Capitalism is as self-destructive and self-annihilating as socialism unless the rock-solid ethical foundations of the Eighth Commandment (Thou shalt not steal) are institutionalised into commercial law. (That, of course, only happens when the Eighth Commandment is inscribed into the hearts and minds of the population at large. Which it no longer is. Therefore, Unbelieving capitalism will turn out to be as self-destructive and self-annihilating as socialism, communism, statism and any other idolatrous ideology.)
The Global Financial Crisis was the fruit of this fundamental ethical foundation being ignored or blithely dismissed by the large financial institutions, and the politicians, and the regulators. Since this is still the case we will go on having financial crises that will finally debilitate us all.
By now there will be many people who are ready to shrug off the GFC of 2008. They survived. They are still employed. Life goes on. But this is a chimera. Things have changed. If folk don't recognise this, they are willing themselves to happy ignorance. Things are not going to sweep back to deliver the "good times" largely because it was governments going into debt to bail out the failing financial institutions that prevented major calamities in 2008 and 2009. But all that has done is laid off the price to be paid to forthcoming generations.
John Lanchester puts the matter in perspective:
And it's going to be one hell of a bill. For the sheer size of the Figures of Doom, nothing can beat the world's biggest economy, which has had a property bubble, a credit bubble, and years of growing deficits thanks to George W. Bush's high-spirited experiment in big-spending conservatism. [To which, of course, we can now add President Obama's big-spending, quadrupling of the national debt since he took office after Bush, Ed.]
The projected deficit--that is based on the government's own figures--will come to $7.14 trillion over the next ten years. [John Lanchester, I.O.U: Why Everyone Owes Everyone and No One Can Pay (New York: Simon & Schuster, 2010), p.219]
And then there are the US government bailouts of the too-big-to-be-allowed-to-fail financial institutions. The cost amounts to between $4.6165 trillion and $7.76 trillion (depending on who is doing the calculating).
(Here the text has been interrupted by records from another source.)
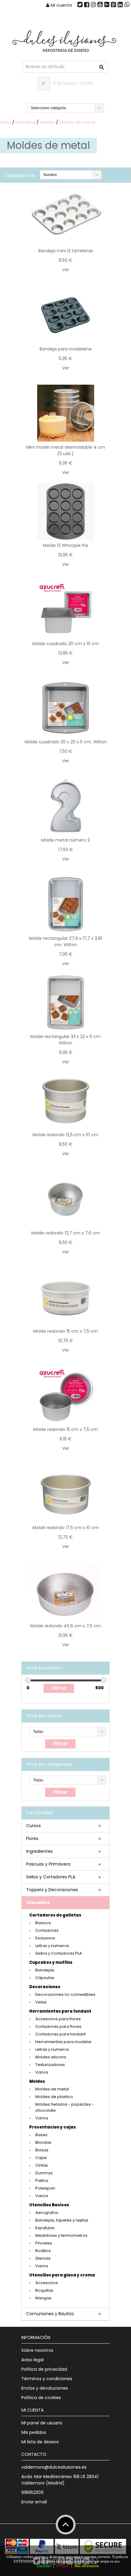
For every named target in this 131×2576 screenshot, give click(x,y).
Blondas (43, 2142)
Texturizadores (50, 2065)
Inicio (5, 122)
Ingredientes (39, 1851)
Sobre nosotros (37, 2350)
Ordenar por (20, 176)
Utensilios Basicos (49, 2205)
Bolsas (41, 2150)
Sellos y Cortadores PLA (50, 1877)
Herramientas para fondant (60, 2011)
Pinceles (43, 2243)
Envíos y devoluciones (44, 2388)
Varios (41, 2072)
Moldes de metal (77, 122)
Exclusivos (45, 1938)
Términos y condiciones (46, 2379)
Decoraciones (44, 1987)
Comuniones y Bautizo (50, 2314)
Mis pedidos (33, 2432)
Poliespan (45, 2188)
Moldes (47, 122)
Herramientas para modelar (63, 2042)
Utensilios (25, 122)
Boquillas (44, 2290)
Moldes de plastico (54, 2097)
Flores (32, 1838)
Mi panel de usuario (41, 2423)
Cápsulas (44, 1978)
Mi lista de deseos (40, 2442)
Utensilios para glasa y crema (62, 2275)
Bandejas (44, 1970)
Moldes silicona (50, 2057)
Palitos (41, 2180)
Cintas (41, 2165)
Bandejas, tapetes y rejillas (61, 2220)
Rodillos (43, 2251)
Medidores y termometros (61, 2235)
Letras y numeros (52, 1946)
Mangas (43, 2298)
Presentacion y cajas (52, 2127)
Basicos (43, 1923)
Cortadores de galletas (55, 1915)
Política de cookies (41, 2398)
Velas (41, 2002)
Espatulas (45, 2228)
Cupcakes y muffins (51, 1962)
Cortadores (46, 1930)
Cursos (33, 1826)
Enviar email (34, 2502)
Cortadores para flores (58, 2026)
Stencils (43, 2258)
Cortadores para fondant (60, 2034)
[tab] (65, 1826)
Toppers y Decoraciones (52, 1890)
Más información (86, 2566)
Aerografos (46, 2212)
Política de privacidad (44, 2369)
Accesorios (46, 2283)
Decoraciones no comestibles (65, 1994)
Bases (41, 2135)
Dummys (44, 2173)
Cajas (41, 2158)
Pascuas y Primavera (48, 1864)
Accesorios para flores (58, 2019)
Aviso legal (32, 2360)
Take the lower, more conservative estimate:
That number is bigger that the Marshall Plan, the Louisiana Purchase, the Apollo moon landings, the 1980's savings and loan crisis, the Korean War, the New Deal, the invasion of Iraq, the Vietnam War and the total cost of NASA's space flights, all added together--repeat, added together (and yes, the old figures are adjusted upward for inflation). (Ibid., p. 220.)Lanchester points out that the UK is no better off. The total projected government debt for the next four years is going to be 606 billion pounds. UK national debt will hit just on 80 percent of GDP--a record for peacetime.
All this means tax raises, a near-total freeze on government spending, massive public-sector job cuts, companies laying off every worker they can to save costs, and in turn a dramatic upward spike in unemployment. . . . To compound this already desperate picture, we also have a huge level of personal debt, arising directly from our credit bubble. The average British household owes 160 percent of its annual income. That makes us, individually and collectively, a lot like the cartoon character who's run off the end of a cliff and hasn't realised it yet. (Ibid., p.221).Times have changed. The costs of the defalcation, the greed, the debt, and the covetousness will be borne for decades. (We have not considered in this summary, we have not factored in the debt and monetary crises in Europe, nor the real possibility of a second Global Financial Crisis.)
It remains to be seen how Western electorates, conditioned to government help and hand outs, will "do" austerity. Quite likely, not so well. Maybe the West will end up like Shelob lingering in the dark, bleeding, and nursing a bitter malice against the Fates for pricking our debt-bloated body.